TASK DESCRIPTION ▸ Leave the pictures out and reproduce, exactly, the lines from the one with "Image resolution: width=640" through the end of the entries below.

Items from a dataset ▸
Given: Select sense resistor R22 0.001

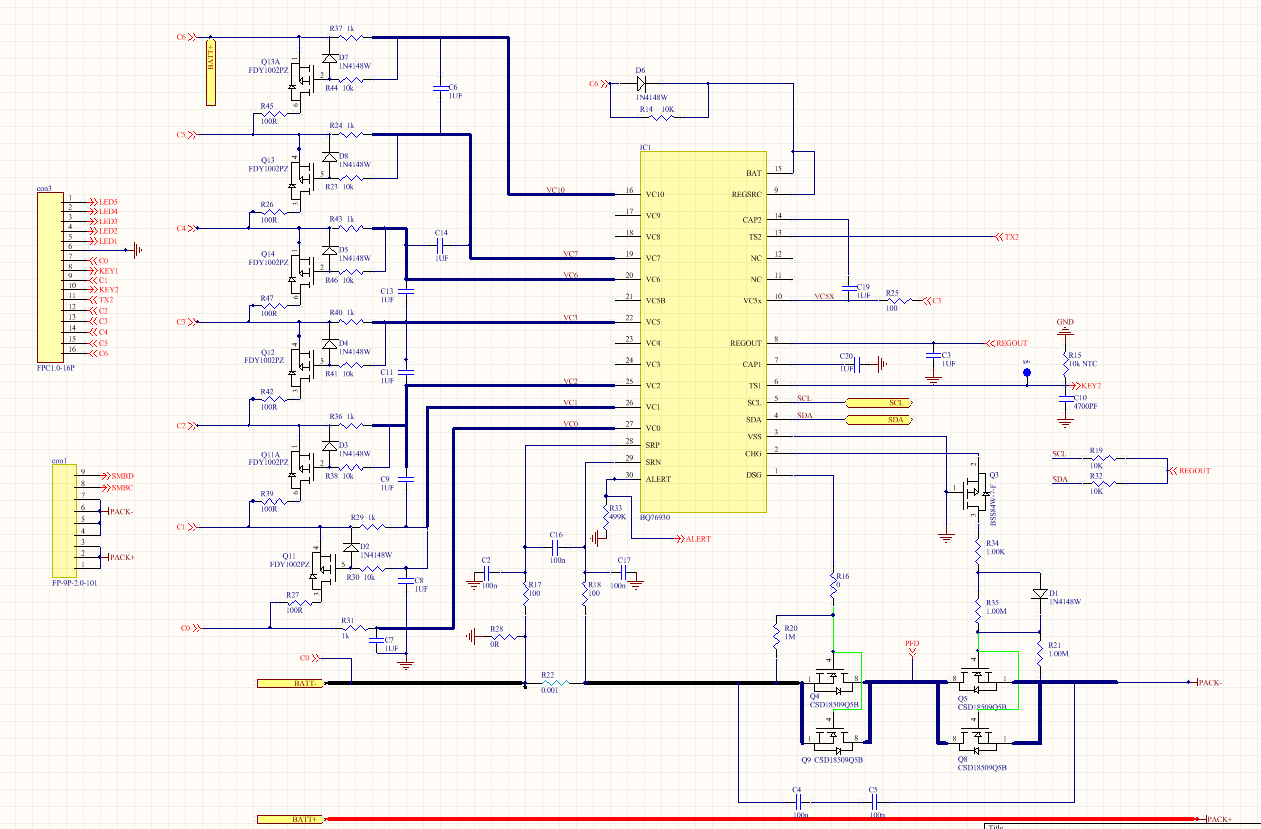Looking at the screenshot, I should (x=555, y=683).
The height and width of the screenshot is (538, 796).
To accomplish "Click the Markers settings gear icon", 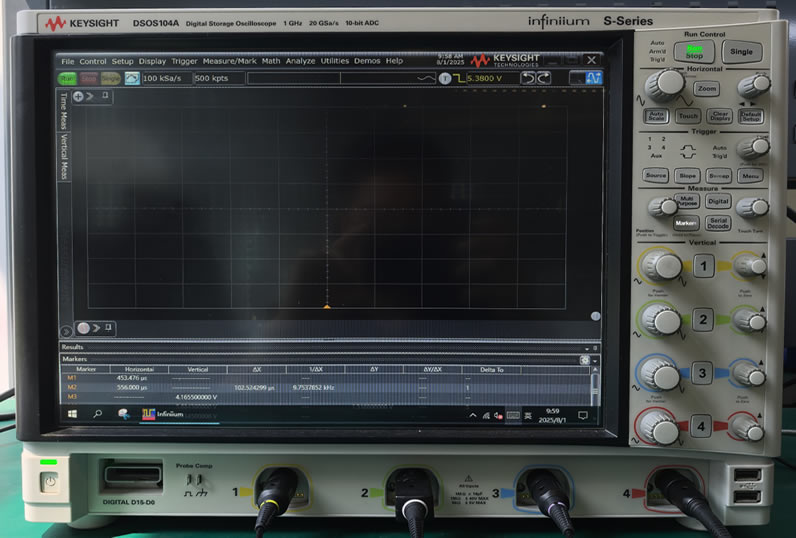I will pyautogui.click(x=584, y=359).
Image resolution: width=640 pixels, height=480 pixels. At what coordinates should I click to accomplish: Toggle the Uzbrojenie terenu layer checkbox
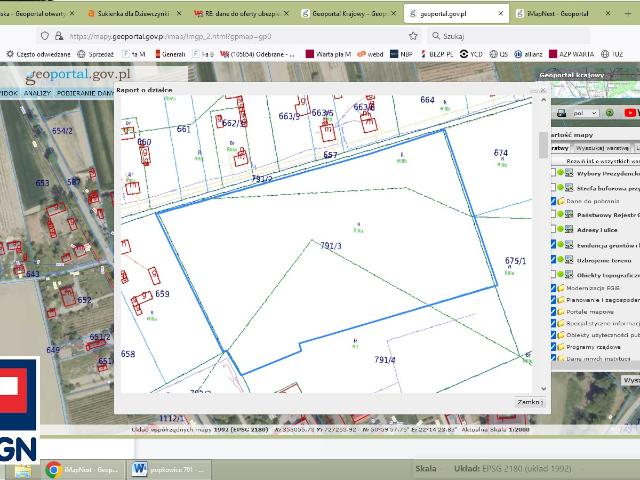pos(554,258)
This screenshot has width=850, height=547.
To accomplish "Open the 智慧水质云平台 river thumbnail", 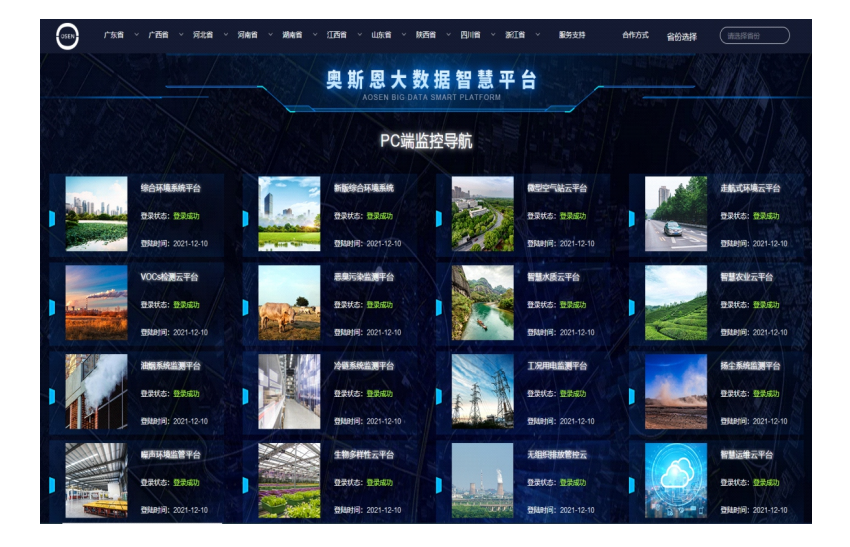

WORKED SOLUTION ▸
Image resolution: width=640 pixels, height=480 pixels. At what coordinates should I click to accomplish: Toggle the Uzbrojenie terenu layer checkbox
pos(554,258)
This screenshot has width=850, height=547.
To accomplish "Open the 智慧水质云平台 river thumbnail", 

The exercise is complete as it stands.